The cure for cancer isn’t going to happen in a vacuum—or, for that matter, in a laboratory devoid of clinical insight. This year the Sylvester Comprehensive Cancer Center at the Miller School of Medicine introduced a new graduate program in cancer biology that’s designed to cultivate scientists whose research is driven by clinical factors.

The cornerstone of the Sheila and David Fuente Ph.D. Program in Cancer Biology, which admits its first students in the fall 2006 semester, is two-tier mentoring. Each student has a Ph.D. mentor, in whose laboratory the student will conduct dissertation research, as well as a physician mentor, who will provide students with a clinical perspective on areas related to cancer diagnosis, prognosis, and therapeutic intervention. The physician mentor also serves on the student’s Ph.D. committee. In addition, the program has specific logic and scientific reasoning courses that focus on how laboratory observations are translated into clinical applications.

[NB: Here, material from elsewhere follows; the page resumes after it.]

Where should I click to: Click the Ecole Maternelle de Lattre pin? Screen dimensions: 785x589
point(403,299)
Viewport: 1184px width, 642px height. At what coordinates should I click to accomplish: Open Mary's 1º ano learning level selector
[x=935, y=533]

“This program gives students a unique perspective that I never had as a Ph.D. student, and it is a great catalyst to stimulate more interactions between our basic science and clinical faculty,” says David Helfman, director of the cancer biology program and a cell biologist.

A $1.6 million gift from University trustee David Fuente and his wife, Sheila, supports the cancer biology program, which is one of about 30 such programs nationwide.